Охранник смотрит слишком долго. Не на билет — на меня. Будто взвешивает, чего во мне больше: желания или страха.
Сканер коротко пискнул.
Кивок.
— Проходите.
У меня перехватывает дыхание.
Дверь закрывается за спиной — тяжёлая, как граница. Как приговор.
Я иду по коридору. Сердце колотится так громко, что, кажется, его слышат стены.
Этот билет — не просто QR-код. Это три месяца моей жизни.
Собеседование, где меня раздевали словами до души: чего я боюсь? чего хочу? чем готова заплатить?
Взнос. Сумма, от которой ночами тошнило, но я всё равно нажимала «перевести».

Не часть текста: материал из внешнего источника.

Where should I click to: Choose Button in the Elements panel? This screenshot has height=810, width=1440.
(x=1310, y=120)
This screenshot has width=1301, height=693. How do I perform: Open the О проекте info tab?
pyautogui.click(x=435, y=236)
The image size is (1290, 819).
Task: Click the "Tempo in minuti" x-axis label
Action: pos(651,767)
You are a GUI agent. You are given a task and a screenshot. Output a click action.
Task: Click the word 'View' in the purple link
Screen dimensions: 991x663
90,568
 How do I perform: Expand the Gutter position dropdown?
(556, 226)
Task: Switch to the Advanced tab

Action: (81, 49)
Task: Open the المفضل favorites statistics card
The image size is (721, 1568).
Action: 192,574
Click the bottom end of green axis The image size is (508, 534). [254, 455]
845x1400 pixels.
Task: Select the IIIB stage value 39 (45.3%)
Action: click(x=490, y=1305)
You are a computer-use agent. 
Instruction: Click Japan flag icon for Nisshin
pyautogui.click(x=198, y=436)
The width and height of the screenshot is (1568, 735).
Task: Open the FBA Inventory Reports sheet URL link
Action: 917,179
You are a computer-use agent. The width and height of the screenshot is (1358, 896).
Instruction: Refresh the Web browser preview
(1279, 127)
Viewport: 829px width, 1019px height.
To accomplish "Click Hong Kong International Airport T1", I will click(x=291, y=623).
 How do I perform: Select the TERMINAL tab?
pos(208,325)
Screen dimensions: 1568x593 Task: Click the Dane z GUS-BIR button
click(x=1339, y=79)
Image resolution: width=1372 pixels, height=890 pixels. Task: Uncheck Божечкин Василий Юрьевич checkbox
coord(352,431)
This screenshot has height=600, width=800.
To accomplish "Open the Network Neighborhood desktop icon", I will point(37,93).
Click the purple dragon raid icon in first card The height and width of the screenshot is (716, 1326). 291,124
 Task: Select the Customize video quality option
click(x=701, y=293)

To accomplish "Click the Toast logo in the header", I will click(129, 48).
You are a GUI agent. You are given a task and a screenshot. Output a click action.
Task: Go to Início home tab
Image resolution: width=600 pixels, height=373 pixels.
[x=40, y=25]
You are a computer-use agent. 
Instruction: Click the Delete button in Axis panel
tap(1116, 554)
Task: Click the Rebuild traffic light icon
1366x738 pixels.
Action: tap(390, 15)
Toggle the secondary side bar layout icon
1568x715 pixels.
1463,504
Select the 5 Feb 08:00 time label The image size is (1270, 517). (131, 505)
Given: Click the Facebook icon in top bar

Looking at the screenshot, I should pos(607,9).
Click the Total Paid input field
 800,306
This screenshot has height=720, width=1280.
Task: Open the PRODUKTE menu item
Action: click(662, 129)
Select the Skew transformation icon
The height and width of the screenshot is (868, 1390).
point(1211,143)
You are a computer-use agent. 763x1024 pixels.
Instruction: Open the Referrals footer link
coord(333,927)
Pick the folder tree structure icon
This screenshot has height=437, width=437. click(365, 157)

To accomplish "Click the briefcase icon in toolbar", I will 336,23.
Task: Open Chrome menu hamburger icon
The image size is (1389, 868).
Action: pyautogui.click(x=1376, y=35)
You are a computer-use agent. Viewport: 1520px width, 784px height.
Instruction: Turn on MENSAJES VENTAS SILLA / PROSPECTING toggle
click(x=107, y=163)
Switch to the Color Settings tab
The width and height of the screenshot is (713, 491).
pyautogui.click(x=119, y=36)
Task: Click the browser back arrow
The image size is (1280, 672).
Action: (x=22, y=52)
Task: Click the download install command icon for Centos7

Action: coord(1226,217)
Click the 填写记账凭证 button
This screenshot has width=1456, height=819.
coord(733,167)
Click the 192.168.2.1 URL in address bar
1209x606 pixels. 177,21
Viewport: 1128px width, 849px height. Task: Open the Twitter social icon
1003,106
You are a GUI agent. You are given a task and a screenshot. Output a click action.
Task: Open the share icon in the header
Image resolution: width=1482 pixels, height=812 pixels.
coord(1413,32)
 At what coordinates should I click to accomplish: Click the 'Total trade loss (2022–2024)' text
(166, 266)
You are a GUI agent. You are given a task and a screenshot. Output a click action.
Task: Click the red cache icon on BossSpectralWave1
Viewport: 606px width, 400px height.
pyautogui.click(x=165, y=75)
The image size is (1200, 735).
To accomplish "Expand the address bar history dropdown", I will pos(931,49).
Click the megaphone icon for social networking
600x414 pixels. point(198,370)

И самое мерзкое — ждать приглашения.
Три месяца унижений и надежд.
И вот я здесь.
Ткань платья цепляется за бёдра. Слишком откровенного. Слишком вызывающего. Но именно этого требовали.
Маска давит на скулы, словно вбивает мысль: я анонимна. Я скрыта. Никто не узнает. Никто не должен.
Коридор дышит темнотой. Узкий. Давящий. Линии света вдоль стен то вспыхивают, то гаснут, ведут меня, как дорожки в пасть зверя.
Воздух густой. Табак. Вино. И что-то металлическое. Сладкое и опасное. Как кровь.
Дверь впереди.
Я толкаю её — и мир меняется.
Дверь впереди. Я толкаю её, и мир меняется.
Музыка накатывает, как горячая волна. Не громкая. Нет. Вязкая, чувственная, будто сама тянет к себе. Заставляет двигаться в такт, даже если ты просто стоишь.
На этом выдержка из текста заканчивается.